▶ **Written tasks**:
- a) Reproduce the passage of the caregiving essay from "Several meetings at" to "me a yearbook?".
- b) List each thing the caregiving essay says the writer is balancing in their head.

▶ **Page**:
## start

Several meetings at work today mean less time to meet some deadlines so I head into my home office a bit earlier.

Get a text from my son at school. Did you buy me a yearbook?
Yes, I respond.
They don’t have a record of it, he writes back.
Go ahead and buy one, and I’ll Venmo you the money later, I reply

The day goes on like this. If I’m lucky, I get to step away long enough to take the dogs for a quick mid-afternoon walk around the neighborhood. In my head, I’m balancing work, my aging mother’s care, my son’s needs, and even the needs of the aging neighbors around me. Occasionally, when I go out to get my mail or pull in my garbage cans, my neighbor will ask for IT support. She’s in her 70s and often wants to communicate with her daughter in England but struggles sometimes with how to do that.

I am a caregiver. My oldest will turn 27 when my youngest goes off to college in the fall. For 27 years there has been someone in my house to take care of. And now, my mother needs more care so I find myself flying up and down the west coast more often. I am a family caregiver. And I am a lucky caregiver because I have the advantage of working from home, taking a moment during the day to respond to the needs of my mother–the hospice nurse may call; the social worker calls sometimes; my mother

My needs get set aside. Often I am the last one to stop to care for myself. The dog walks, in many ways, are self-care. I can breathe fresh air, I can take a moment to regroup my thoughts. But even then, I’m caring for the pets. The real needs for my own self-care get pushed to the side so often I pause and ask myself: If I were watching me from afar, what would I tell myself?

## end

▶ **Source data**:
## start

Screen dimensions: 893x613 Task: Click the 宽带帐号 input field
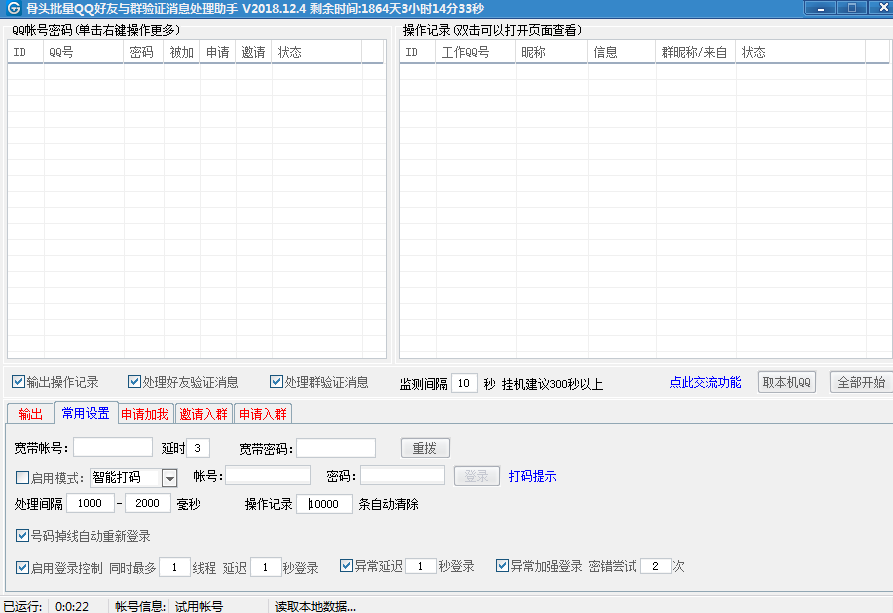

## end

▶ **Written responses**:
- a)
Several meetings at work today mean less time to meet some deadlines so I head into my home office a bit earlier.

Get a text from my son at school. Did you buy me a yearbook?

- b)
- Work
- Their aging mother's care
- Their son's needs
- The needs of the aging neighbors around them